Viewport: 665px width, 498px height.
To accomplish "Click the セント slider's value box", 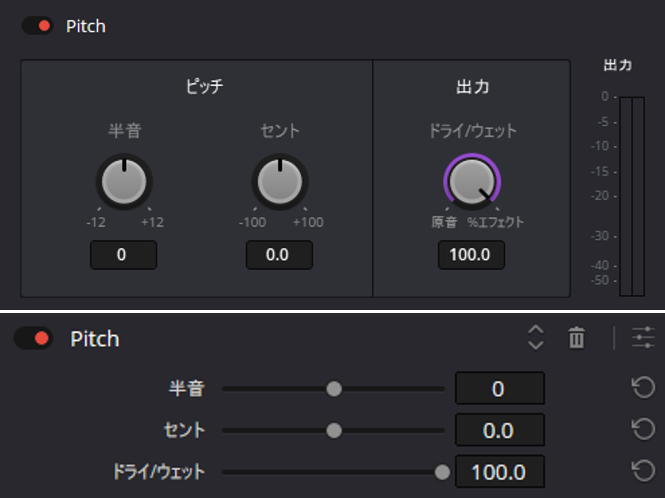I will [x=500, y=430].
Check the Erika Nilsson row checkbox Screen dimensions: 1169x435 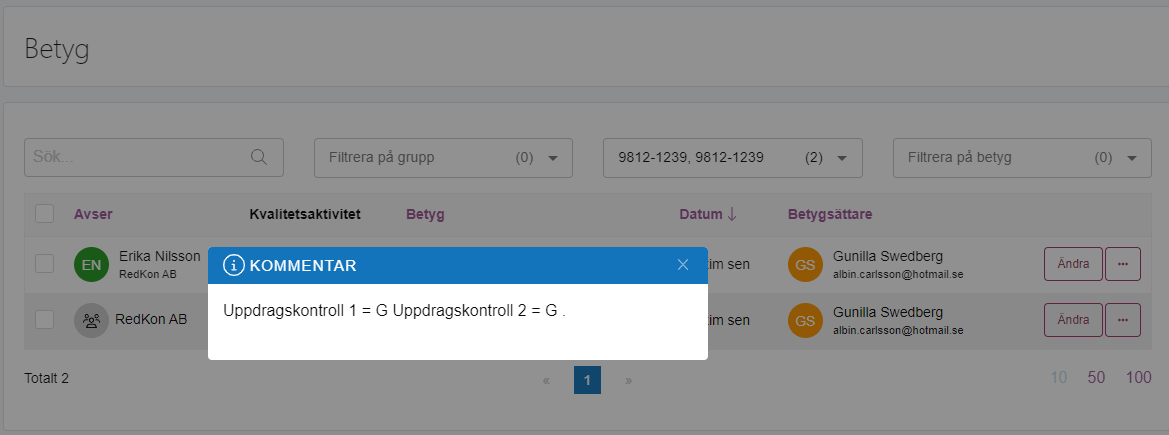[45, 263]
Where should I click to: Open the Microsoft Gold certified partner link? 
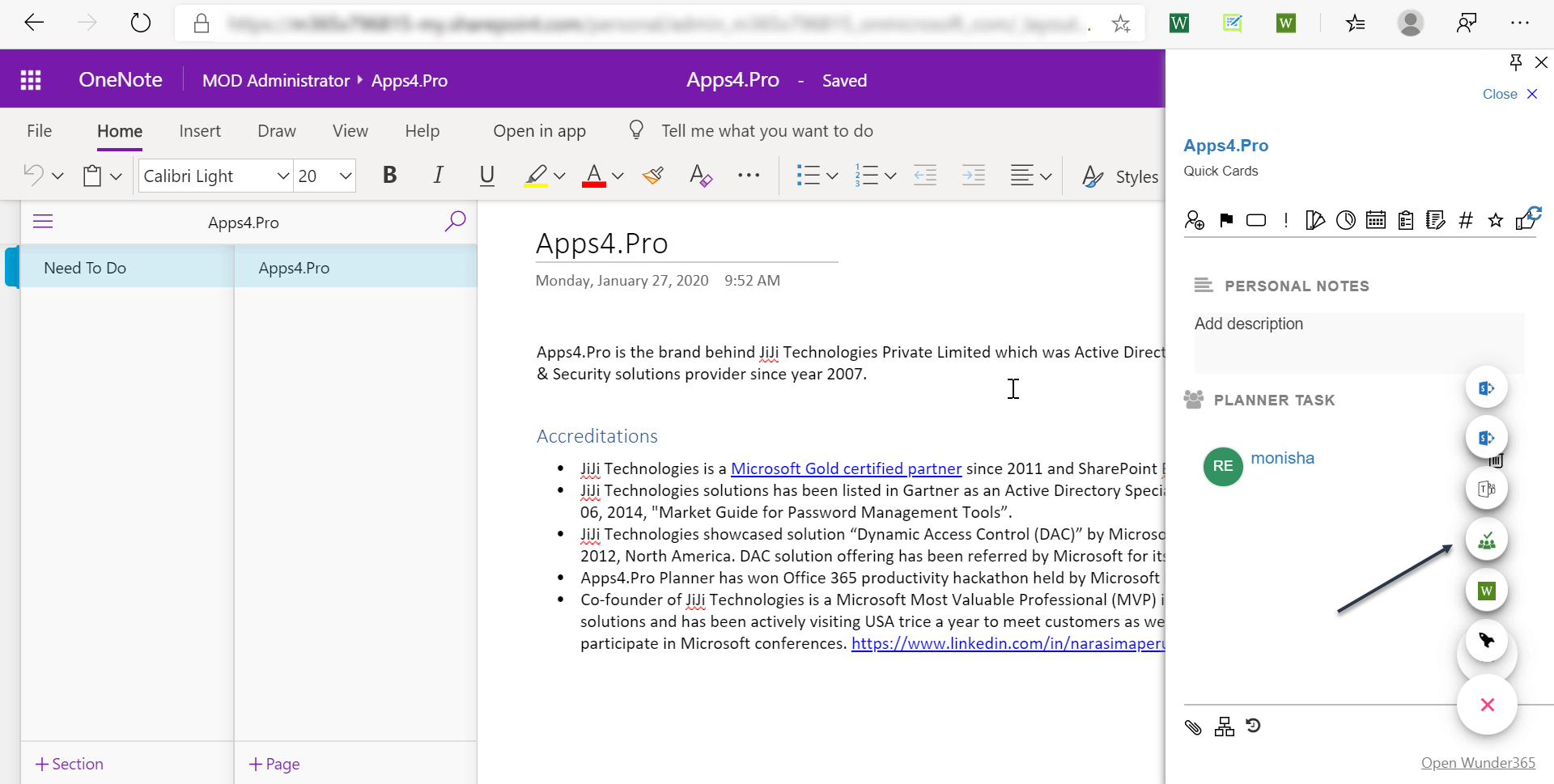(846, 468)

#####

• **Try it**
In the records above, find the line that contains "Where should I". Print it and every later line exactly, omitting the pictures.

• **Task result**
Where should I click to: Open the Microsoft Gold certified partner link? 
(846, 468)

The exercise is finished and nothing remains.